--- RECORDS SUPPLIED Enclosed Below ---
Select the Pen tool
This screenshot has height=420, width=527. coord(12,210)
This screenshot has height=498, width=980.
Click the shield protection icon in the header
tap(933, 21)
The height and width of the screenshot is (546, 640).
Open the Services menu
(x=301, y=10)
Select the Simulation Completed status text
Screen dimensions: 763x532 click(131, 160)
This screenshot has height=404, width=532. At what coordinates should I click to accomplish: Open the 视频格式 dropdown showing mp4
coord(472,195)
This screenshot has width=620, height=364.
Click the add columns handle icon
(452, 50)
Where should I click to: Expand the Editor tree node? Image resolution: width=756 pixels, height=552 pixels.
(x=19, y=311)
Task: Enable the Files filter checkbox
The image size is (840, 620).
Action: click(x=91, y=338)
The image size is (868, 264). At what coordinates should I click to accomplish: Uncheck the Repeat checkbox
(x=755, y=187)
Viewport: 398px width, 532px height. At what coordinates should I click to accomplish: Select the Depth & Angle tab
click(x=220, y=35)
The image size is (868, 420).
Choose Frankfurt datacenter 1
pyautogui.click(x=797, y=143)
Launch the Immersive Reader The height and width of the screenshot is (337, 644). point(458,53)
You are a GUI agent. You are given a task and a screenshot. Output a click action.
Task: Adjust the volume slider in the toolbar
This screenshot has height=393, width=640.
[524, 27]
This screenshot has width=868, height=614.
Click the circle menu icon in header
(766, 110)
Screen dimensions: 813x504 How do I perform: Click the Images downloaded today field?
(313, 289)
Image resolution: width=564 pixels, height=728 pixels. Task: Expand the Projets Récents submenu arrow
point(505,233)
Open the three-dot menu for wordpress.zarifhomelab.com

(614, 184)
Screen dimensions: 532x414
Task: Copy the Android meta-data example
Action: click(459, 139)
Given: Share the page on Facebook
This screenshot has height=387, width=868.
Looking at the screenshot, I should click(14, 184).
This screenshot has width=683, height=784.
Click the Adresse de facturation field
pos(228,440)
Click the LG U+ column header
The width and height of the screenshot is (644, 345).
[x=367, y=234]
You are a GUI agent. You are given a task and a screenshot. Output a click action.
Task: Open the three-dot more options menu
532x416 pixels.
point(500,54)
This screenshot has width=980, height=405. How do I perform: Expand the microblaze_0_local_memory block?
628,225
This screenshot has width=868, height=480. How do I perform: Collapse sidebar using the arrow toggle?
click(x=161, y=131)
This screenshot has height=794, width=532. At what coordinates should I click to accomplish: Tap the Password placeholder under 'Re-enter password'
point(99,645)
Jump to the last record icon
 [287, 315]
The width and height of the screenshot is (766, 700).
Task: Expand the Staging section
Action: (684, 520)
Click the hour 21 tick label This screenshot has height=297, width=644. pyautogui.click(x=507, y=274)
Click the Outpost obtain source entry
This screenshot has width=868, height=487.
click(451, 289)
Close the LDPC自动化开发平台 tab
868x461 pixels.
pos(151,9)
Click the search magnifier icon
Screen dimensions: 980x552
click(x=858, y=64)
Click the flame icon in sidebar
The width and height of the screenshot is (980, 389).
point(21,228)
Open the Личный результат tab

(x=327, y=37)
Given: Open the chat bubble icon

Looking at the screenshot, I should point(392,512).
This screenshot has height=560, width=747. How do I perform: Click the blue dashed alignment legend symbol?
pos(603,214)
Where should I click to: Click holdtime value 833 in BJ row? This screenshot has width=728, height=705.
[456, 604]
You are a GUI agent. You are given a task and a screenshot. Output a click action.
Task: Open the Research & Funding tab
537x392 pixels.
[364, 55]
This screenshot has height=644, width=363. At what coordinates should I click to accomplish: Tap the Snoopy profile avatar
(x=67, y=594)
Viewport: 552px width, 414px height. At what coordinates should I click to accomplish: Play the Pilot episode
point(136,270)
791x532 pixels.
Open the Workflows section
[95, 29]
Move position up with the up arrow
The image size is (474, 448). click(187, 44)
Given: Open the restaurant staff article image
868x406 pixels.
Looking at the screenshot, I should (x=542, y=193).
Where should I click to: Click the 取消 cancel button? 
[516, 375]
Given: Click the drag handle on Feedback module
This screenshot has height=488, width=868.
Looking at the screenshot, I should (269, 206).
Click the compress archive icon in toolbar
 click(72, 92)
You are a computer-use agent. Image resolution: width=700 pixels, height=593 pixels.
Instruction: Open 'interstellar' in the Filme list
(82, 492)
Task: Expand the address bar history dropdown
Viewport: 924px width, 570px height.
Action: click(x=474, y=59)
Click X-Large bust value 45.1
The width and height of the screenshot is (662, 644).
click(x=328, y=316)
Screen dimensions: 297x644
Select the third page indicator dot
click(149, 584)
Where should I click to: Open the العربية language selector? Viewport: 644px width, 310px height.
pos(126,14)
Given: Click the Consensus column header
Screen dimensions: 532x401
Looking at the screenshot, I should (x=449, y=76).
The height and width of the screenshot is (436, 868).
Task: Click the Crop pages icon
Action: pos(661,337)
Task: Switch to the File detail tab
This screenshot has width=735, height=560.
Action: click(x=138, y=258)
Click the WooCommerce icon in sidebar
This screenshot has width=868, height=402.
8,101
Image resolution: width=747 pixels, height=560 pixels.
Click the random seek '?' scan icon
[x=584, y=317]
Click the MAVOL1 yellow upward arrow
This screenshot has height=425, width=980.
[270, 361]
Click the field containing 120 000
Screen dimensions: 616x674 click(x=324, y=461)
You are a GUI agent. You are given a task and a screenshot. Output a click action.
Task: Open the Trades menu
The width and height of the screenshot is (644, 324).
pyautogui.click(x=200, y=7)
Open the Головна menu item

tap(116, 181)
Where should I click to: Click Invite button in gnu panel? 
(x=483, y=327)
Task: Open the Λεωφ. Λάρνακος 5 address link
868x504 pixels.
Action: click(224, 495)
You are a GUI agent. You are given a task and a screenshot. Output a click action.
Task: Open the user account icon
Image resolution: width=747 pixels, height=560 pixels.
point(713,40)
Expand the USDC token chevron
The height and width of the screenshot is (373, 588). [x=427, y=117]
--- End of Enclosed RECORDS SUPPLIED ---
EXERCISE BRIEF
Copy every entry exactly as it is given.

YOUR SOLUTION
Select the Pen tool
This screenshot has height=420, width=527. coord(12,210)
This screenshot has height=498, width=980.
Click the shield protection icon in the header
tap(933, 21)
The height and width of the screenshot is (546, 640).
Open the Services menu
(x=301, y=10)
Select the Simulation Completed status text
Screen dimensions: 763x532 click(131, 160)
This screenshot has height=404, width=532. At what coordinates should I click to accomplish: Open the 视频格式 dropdown showing mp4
coord(472,195)
This screenshot has width=620, height=364.
Click the add columns handle icon
(452, 50)
Where should I click to: Expand the Editor tree node? Image resolution: width=756 pixels, height=552 pixels.
(x=19, y=311)
Task: Enable the Files filter checkbox
The image size is (840, 620).
Action: click(x=91, y=338)
The image size is (868, 264). At what coordinates should I click to accomplish: Uncheck the Repeat checkbox
(x=755, y=187)
Viewport: 398px width, 532px height. At what coordinates should I click to accomplish: Select the Depth & Angle tab
click(x=220, y=35)
The image size is (868, 420).
Choose Frankfurt datacenter 1
pyautogui.click(x=797, y=143)
Launch the Immersive Reader The height and width of the screenshot is (337, 644). point(458,53)
You are a GUI agent. You are given a task and a screenshot. Output a click action.
Task: Adjust the volume slider in the toolbar
This screenshot has height=393, width=640.
[524, 27]
This screenshot has width=868, height=614.
Click the circle menu icon in header
(766, 110)
Screen dimensions: 813x504 How do I perform: Click the Images downloaded today field?
(313, 289)
Image resolution: width=564 pixels, height=728 pixels. Task: Expand the Projets Récents submenu arrow
point(505,233)
Open the three-dot menu for wordpress.zarifhomelab.com

(614, 184)
Screen dimensions: 532x414
Task: Copy the Android meta-data example
Action: click(459, 139)
Given: Share the page on Facebook
This screenshot has height=387, width=868.
Looking at the screenshot, I should click(14, 184).
This screenshot has width=683, height=784.
Click the Adresse de facturation field
pos(228,440)
Click the LG U+ column header
The width and height of the screenshot is (644, 345).
[x=367, y=234]
You are a GUI agent. You are given a task and a screenshot. Output a click action.
Task: Open the three-dot more options menu
532x416 pixels.
point(500,54)
This screenshot has width=980, height=405. How do I perform: Expand the microblaze_0_local_memory block?
628,225
This screenshot has width=868, height=480. How do I perform: Collapse sidebar using the arrow toggle?
click(x=161, y=131)
This screenshot has height=794, width=532. At what coordinates should I click to accomplish: Tap the Password placeholder under 'Re-enter password'
point(99,645)
Jump to the last record icon
 [287, 315]
The width and height of the screenshot is (766, 700).
Task: Expand the Staging section
Action: (684, 520)
Click the hour 21 tick label This screenshot has height=297, width=644. pyautogui.click(x=507, y=274)
Click the Outpost obtain source entry
This screenshot has width=868, height=487.
click(451, 289)
Close the LDPC自动化开发平台 tab
868x461 pixels.
pos(151,9)
Click the search magnifier icon
Screen dimensions: 980x552
click(x=858, y=64)
Click the flame icon in sidebar
The width and height of the screenshot is (980, 389).
point(21,228)
Open the Личный результат tab

(x=327, y=37)
Given: Open the chat bubble icon

Looking at the screenshot, I should point(392,512).
This screenshot has height=560, width=747. How do I perform: Click the blue dashed alignment legend symbol?
pos(603,214)
Where should I click to: Click holdtime value 833 in BJ row? This screenshot has width=728, height=705.
[456, 604]
You are a GUI agent. You are given a task and a screenshot. Output a click action.
Task: Open the Research & Funding tab
537x392 pixels.
[364, 55]
This screenshot has height=644, width=363. At what coordinates should I click to accomplish: Tap the Snoopy profile avatar
(x=67, y=594)
Viewport: 552px width, 414px height. At what coordinates should I click to accomplish: Play the Pilot episode
point(136,270)
791x532 pixels.
Open the Workflows section
[95, 29]
Move position up with the up arrow
The image size is (474, 448). click(187, 44)
Given: Open the restaurant staff article image
868x406 pixels.
Looking at the screenshot, I should (x=542, y=193).
Where should I click to: Click the 取消 cancel button? 
[516, 375]
Given: Click the drag handle on Feedback module
This screenshot has height=488, width=868.
Looking at the screenshot, I should (269, 206).
Click the compress archive icon in toolbar
 click(72, 92)
You are a computer-use agent. Image resolution: width=700 pixels, height=593 pixels.
Instruction: Open 'interstellar' in the Filme list
(82, 492)
Task: Expand the address bar history dropdown
Viewport: 924px width, 570px height.
Action: click(x=474, y=59)
Click X-Large bust value 45.1
The width and height of the screenshot is (662, 644).
click(x=328, y=316)
Screen dimensions: 297x644
Select the third page indicator dot
click(149, 584)
Where should I click to: Open the العربية language selector? Viewport: 644px width, 310px height.
pos(126,14)
Given: Click the Consensus column header
Screen dimensions: 532x401
Looking at the screenshot, I should (x=449, y=76).
The height and width of the screenshot is (436, 868).
Task: Click the Crop pages icon
Action: pos(661,337)
Task: Switch to the File detail tab
This screenshot has width=735, height=560.
Action: click(x=138, y=258)
Click the WooCommerce icon in sidebar
This screenshot has width=868, height=402.
8,101
Image resolution: width=747 pixels, height=560 pixels.
Click the random seek '?' scan icon
[x=584, y=317]
Click the MAVOL1 yellow upward arrow
This screenshot has height=425, width=980.
[270, 361]
Click the field containing 120 000
Screen dimensions: 616x674 click(x=324, y=461)
You are a GUI agent. You are given a task and a screenshot. Output a click action.
Task: Open the Trades menu
The width and height of the screenshot is (644, 324).
pyautogui.click(x=200, y=7)
Open the Головна menu item

tap(116, 181)
Where should I click to: Click Invite button in gnu panel? 
(x=483, y=327)
Task: Open the Λεωφ. Λάρνακος 5 address link
868x504 pixels.
Action: click(224, 495)
You are a GUI agent. You are given a task and a screenshot. Output a click action.
Task: Open the user account icon
Image resolution: width=747 pixels, height=560 pixels.
point(713,40)
Expand the USDC token chevron
The height and width of the screenshot is (373, 588). [x=427, y=117]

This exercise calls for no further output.